New Delhi: Amid projection of losses to continue in 2021 for airports in Asia-Pacific and the Middle East, Airports Council International (ACI) Asia-Pacific on Tuesday urged governments to reopen borders and ease quarantine requirements especially in countries where vaccination coverage is satisfactory.
Compared with ACI’s pre-pandemic projections for the same period, the two regions are forecasted to lose over 2.3 billion passengers by the end of 2021.
Airport revenues, a direct reflection of passenger traffic, are forecasted to decline by approximately US$ 34 billion in Asia-Pacific and US$11 billion in the Middle East by the end of 2021.
“The latest ACI forecast shows that after a bad 2020 in terms of traffic and revenues, 2021 was even more dismal for Asia-Pacific and Middle East airports,” said Stefano Baronci, Director General, ACI Asia-Pacific.
Baronci noted that a repeat of the dismal 2021 can be avoided for 2022 if more governments can adopt the risk-based, pragmatic approaches recommended by ICAO and the WHO.

Work to complete →
1. By the end of 2021, how many passengers are Asia-Pacific and the Middle East forecast to lose according to the airport forecast article?
2. Please copy out the airport forecast article starting at the words "Compared with ACI’s" and ending after "passengers by the end of 2021.", and switch "pre-pandemic projections" to "earlier estimates".
The material after this point comes from a different source.

Study material →

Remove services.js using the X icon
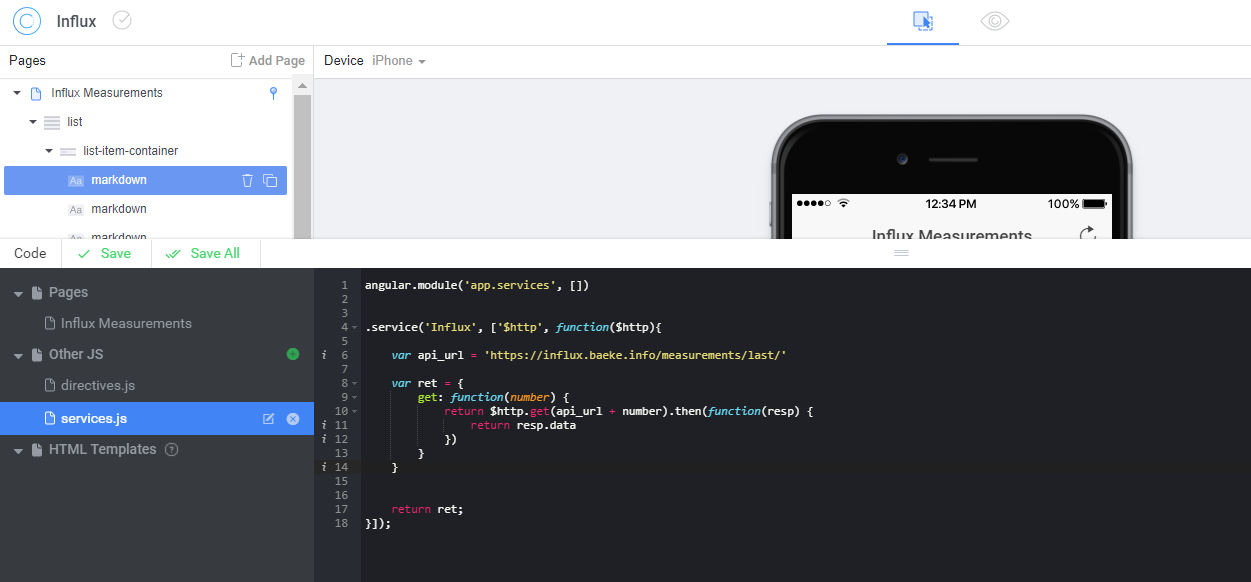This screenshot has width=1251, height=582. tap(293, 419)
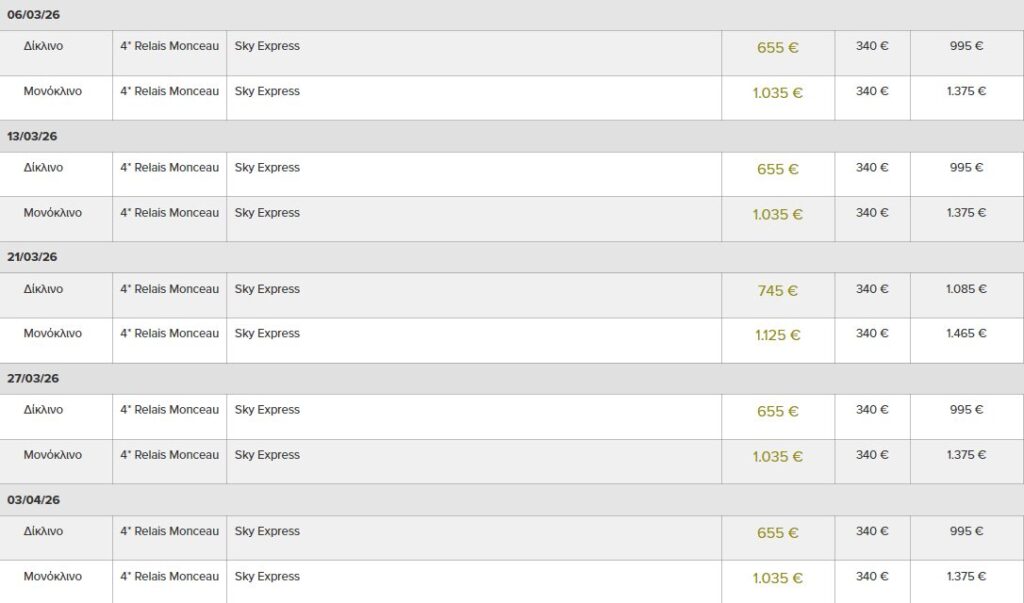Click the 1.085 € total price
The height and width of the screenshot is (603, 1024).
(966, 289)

Solutions below →
1. Over 2.3 billion passengers.

2.
Compared with ACI’s earlier estimates for the same period, the two regions are forecasted to lose over 2.3 billion passengers by the end of 2021.